**WHAT YOU SHOULD DO:**
Copy out the records from the line with "At what coordinates" up to and including the line with "tap(231, 29)", requests included, and shift every coordinate in the answers up by 90. Leave the pictures out.

**DATA ENTRIES:**

□ □ □ □

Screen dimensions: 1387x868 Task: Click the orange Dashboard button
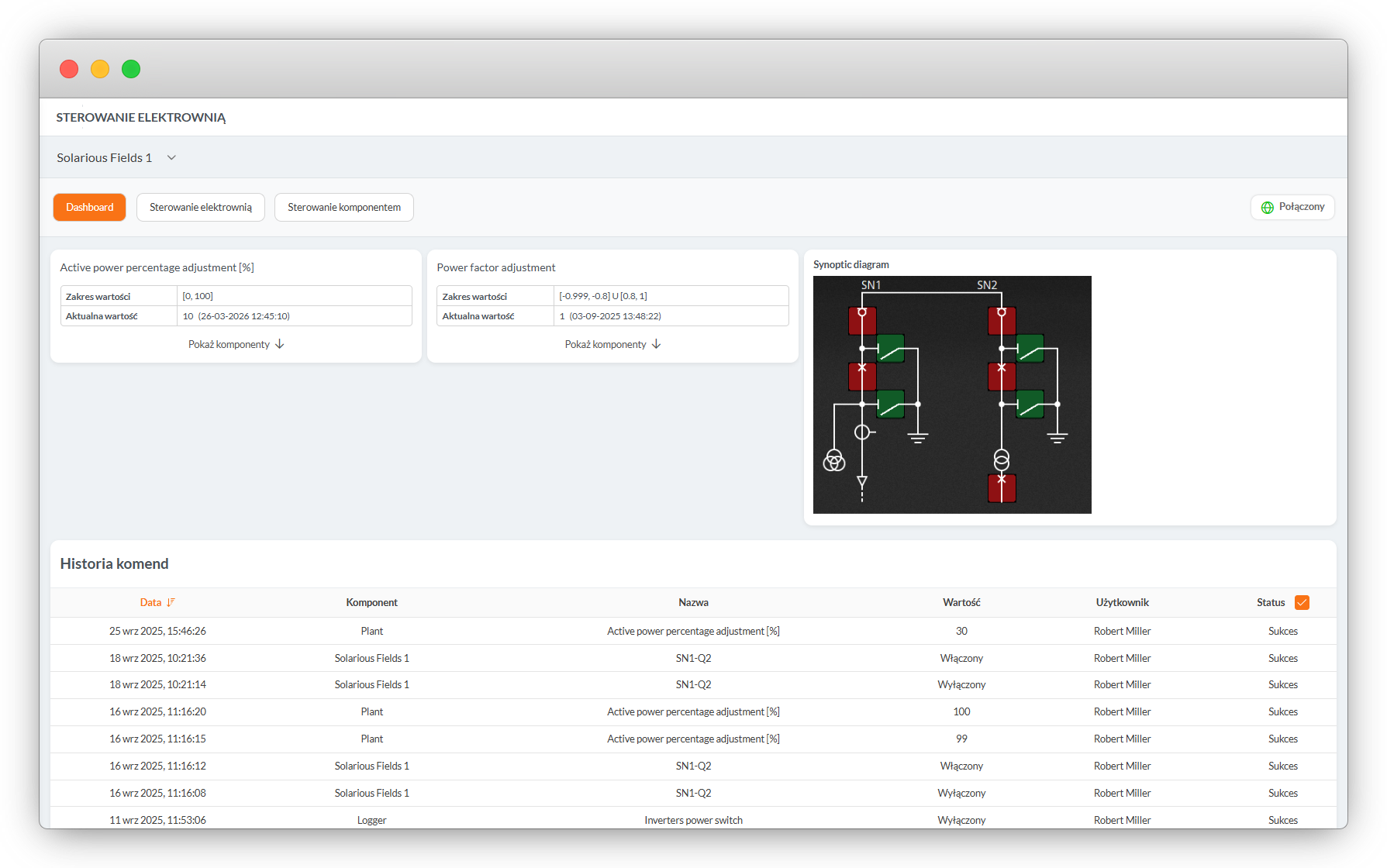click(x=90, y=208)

□ □ □ □

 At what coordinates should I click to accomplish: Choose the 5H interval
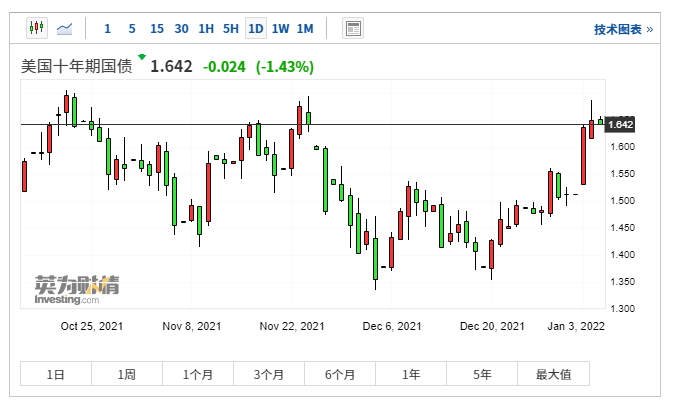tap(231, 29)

□ □ □ □

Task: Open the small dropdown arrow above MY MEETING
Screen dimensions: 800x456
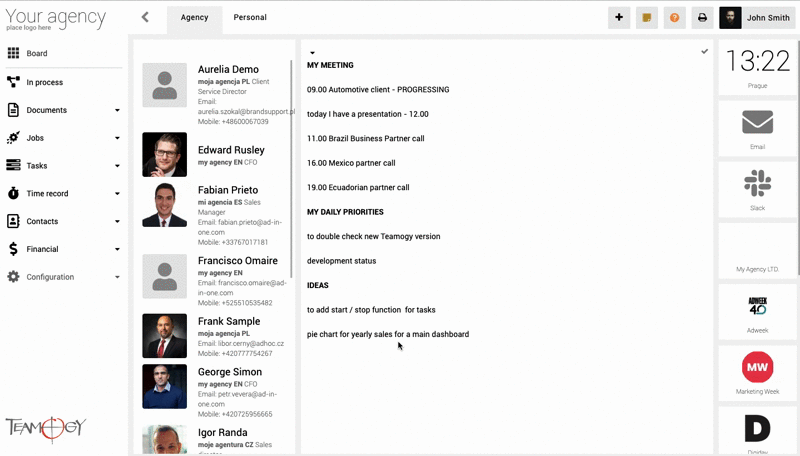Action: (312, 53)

□ □ □ □

**COMPLETE ANSWER:**
 At what coordinates should I click to accomplish: Choose the 5H interval
tap(321, 119)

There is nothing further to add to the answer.